▸ **Exercise**
Put the records from the line containing "This screenshot has width=1131, height=1032." through the line containing "click(77, 44)" into a numbered list, including both of those lines and leaving out any blank lines.

▸ **Material provided**
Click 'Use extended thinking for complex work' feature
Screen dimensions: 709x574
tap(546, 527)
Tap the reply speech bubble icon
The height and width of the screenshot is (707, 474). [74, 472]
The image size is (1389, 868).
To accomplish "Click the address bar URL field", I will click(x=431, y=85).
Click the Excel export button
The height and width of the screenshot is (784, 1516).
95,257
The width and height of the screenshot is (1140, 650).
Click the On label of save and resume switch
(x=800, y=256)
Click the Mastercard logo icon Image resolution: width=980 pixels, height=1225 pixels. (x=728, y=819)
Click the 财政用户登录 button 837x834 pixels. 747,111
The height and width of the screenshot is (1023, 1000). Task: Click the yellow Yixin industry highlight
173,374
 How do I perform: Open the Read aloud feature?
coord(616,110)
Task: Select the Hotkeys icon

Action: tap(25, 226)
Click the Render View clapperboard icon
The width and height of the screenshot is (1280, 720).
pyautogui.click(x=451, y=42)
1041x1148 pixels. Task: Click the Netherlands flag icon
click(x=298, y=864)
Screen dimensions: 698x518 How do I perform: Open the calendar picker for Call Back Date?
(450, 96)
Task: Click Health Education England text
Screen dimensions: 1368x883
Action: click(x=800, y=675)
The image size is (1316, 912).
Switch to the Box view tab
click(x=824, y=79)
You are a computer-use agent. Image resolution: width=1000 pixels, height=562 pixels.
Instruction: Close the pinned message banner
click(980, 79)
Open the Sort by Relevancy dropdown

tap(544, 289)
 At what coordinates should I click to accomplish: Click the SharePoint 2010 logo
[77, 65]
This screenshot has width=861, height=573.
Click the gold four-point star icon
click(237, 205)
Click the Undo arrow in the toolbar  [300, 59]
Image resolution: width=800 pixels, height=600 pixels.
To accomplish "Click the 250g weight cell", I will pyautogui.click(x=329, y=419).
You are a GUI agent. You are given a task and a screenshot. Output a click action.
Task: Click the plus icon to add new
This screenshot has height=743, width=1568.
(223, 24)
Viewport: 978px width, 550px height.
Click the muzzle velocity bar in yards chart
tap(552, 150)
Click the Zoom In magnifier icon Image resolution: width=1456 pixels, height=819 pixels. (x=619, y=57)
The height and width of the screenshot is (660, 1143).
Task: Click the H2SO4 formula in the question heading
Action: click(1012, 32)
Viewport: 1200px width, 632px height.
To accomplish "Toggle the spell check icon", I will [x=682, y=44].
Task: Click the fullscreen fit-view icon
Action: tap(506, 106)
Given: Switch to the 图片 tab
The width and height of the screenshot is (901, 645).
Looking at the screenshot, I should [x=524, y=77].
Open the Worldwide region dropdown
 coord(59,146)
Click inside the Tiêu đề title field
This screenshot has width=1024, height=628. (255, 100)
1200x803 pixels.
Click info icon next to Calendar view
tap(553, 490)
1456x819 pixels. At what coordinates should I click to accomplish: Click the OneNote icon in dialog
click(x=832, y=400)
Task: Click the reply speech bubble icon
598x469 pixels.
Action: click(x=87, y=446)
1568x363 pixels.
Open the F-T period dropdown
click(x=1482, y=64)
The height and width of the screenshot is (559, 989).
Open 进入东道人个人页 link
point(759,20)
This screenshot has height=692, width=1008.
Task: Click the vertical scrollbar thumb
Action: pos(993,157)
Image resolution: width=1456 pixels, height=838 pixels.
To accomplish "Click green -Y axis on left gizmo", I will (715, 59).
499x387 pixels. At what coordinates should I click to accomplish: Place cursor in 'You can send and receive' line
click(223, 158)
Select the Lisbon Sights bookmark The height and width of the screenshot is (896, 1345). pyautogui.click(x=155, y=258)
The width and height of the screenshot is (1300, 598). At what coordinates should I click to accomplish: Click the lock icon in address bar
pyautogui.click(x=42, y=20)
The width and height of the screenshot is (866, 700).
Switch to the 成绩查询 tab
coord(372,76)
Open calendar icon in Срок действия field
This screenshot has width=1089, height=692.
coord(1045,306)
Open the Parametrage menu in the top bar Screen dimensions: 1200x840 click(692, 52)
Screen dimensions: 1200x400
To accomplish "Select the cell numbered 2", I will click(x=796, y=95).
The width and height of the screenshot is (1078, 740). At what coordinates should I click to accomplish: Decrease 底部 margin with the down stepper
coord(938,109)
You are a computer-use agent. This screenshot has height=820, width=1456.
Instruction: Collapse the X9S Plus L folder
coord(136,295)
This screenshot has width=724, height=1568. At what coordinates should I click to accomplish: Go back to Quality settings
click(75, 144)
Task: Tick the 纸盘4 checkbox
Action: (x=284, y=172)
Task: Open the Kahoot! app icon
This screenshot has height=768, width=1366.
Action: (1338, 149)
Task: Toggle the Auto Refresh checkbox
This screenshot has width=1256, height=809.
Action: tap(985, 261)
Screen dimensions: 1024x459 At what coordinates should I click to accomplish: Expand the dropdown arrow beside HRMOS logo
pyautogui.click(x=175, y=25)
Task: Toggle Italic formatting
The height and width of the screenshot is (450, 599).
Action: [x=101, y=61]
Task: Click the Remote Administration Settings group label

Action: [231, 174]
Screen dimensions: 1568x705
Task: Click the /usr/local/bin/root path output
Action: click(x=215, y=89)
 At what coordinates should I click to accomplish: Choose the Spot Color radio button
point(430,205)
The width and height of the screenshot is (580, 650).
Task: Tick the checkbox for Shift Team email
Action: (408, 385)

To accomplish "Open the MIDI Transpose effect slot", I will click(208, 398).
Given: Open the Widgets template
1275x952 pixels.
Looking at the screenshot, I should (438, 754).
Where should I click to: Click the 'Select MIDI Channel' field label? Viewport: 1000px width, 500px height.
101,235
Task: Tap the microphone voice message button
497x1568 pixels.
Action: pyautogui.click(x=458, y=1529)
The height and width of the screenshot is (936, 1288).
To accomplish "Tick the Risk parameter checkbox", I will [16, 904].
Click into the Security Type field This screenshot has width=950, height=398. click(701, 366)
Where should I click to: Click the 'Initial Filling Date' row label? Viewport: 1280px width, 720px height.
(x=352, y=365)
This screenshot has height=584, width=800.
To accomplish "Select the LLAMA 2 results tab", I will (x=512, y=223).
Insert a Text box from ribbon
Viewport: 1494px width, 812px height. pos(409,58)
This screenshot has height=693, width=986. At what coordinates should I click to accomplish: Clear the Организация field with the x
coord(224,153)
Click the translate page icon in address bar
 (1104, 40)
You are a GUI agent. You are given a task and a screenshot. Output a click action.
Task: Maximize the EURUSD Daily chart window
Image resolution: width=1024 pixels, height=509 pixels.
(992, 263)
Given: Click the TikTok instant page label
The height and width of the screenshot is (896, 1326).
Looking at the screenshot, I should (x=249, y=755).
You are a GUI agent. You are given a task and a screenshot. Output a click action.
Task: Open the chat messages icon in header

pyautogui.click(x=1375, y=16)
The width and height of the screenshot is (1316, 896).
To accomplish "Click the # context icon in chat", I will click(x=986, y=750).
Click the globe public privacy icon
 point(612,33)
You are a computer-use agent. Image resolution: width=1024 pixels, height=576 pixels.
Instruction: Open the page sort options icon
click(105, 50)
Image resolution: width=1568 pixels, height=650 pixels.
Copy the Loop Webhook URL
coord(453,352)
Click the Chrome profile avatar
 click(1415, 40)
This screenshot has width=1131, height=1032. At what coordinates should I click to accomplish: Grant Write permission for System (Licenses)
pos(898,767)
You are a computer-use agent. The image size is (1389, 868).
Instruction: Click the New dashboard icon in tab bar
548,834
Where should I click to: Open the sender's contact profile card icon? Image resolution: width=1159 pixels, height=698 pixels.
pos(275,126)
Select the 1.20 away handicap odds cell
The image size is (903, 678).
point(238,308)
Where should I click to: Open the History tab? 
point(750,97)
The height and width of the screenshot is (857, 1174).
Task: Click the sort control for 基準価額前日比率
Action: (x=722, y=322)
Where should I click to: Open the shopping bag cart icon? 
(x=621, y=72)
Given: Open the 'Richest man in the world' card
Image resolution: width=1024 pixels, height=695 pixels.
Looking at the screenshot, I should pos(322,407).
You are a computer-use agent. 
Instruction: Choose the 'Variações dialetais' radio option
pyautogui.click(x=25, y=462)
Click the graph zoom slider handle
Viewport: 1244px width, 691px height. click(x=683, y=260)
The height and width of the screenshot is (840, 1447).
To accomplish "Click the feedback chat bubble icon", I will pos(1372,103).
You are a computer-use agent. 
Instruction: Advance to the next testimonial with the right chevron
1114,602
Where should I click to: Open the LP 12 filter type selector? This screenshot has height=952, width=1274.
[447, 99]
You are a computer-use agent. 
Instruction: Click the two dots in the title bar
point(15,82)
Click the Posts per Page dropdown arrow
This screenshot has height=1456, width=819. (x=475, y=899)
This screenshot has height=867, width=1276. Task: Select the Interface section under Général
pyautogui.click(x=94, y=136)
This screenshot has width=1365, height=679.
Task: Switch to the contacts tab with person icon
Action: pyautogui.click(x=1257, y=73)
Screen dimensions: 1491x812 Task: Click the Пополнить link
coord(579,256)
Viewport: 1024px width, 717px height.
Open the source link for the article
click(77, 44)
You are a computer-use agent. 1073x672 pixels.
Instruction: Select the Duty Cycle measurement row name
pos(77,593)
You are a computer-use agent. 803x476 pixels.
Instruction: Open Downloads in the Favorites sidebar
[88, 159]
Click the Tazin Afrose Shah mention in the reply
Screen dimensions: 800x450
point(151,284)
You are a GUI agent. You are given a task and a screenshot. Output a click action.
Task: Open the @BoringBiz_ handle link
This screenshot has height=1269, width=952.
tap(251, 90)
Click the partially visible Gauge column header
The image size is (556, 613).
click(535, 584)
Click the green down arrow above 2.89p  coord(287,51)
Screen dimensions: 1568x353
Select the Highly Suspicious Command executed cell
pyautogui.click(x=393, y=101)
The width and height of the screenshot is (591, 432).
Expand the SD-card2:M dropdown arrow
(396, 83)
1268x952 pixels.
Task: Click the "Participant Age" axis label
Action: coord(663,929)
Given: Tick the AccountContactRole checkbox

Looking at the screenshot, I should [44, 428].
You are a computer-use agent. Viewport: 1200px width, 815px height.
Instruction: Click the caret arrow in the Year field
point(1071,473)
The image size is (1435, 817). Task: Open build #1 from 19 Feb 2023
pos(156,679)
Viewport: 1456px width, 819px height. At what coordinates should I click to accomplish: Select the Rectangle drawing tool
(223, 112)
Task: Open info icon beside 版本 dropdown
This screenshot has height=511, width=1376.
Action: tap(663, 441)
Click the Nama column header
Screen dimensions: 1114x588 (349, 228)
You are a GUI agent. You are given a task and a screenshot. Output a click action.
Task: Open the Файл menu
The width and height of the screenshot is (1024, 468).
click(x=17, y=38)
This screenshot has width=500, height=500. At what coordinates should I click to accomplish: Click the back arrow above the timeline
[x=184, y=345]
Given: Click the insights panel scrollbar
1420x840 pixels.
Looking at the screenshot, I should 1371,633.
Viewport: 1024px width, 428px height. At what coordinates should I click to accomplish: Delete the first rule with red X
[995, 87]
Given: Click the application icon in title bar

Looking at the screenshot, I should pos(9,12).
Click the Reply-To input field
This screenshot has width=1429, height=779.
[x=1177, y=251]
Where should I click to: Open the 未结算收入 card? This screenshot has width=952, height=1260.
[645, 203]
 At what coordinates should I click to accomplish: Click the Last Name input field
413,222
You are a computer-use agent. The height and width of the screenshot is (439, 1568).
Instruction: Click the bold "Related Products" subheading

▸ **Completed exercise**
1. This screenshot has width=1131, height=1032. At what coordinates should I click to accomplish: Grant Write permission for System (Licenses)
2. pos(898,767)
3. You are a computer-use agent. The image size is (1389, 868).
4. Instruction: Click the New dashboard icon in tab bar
5. 548,834
6. Where should I click to: Open the sender's contact profile card icon? Image resolution: width=1159 pixels, height=698 pixels.
7. pos(275,126)
8. Select the 1.20 away handicap odds cell
9. The image size is (903, 678).
10. point(238,308)
11. Where should I click to: Open the History tab? 
12. point(750,97)
13. The height and width of the screenshot is (857, 1174).
14. Task: Click the sort control for 基準価額前日比率
15. Action: (x=722, y=322)
16. Where should I click to: Open the shopping bag cart icon? 
17. (x=621, y=72)
18. Given: Open the 'Richest man in the world' card
19. Image resolution: width=1024 pixels, height=695 pixels.
20. Looking at the screenshot, I should pos(322,407).
21. You are a computer-use agent. 
22. Instruction: Choose the 'Variações dialetais' radio option
23. pyautogui.click(x=25, y=462)
24. Click the graph zoom slider handle
25. Viewport: 1244px width, 691px height. click(x=683, y=260)
26. The height and width of the screenshot is (840, 1447).
27. To accomplish "Click the feedback chat bubble icon", I will pos(1372,103).
28. You are a computer-use agent. 
29. Instruction: Advance to the next testimonial with the right chevron
30. 1114,602
31. Where should I click to: Open the LP 12 filter type selector? This screenshot has height=952, width=1274.
32. [447, 99]
33. You are a computer-use agent. 
34. Instruction: Click the two dots in the title bar
35. point(15,82)
36. Click the Posts per Page dropdown arrow
37. This screenshot has height=1456, width=819. (x=475, y=899)
38. This screenshot has height=867, width=1276. Task: Select the Interface section under Général
39. pyautogui.click(x=94, y=136)
40. This screenshot has width=1365, height=679.
41. Task: Switch to the contacts tab with person icon
42. Action: pyautogui.click(x=1257, y=73)
43. Screen dimensions: 1491x812 Task: Click the Пополнить link
44. coord(579,256)
45. Viewport: 1024px width, 717px height.
46. Open the source link for the article
47. click(77, 44)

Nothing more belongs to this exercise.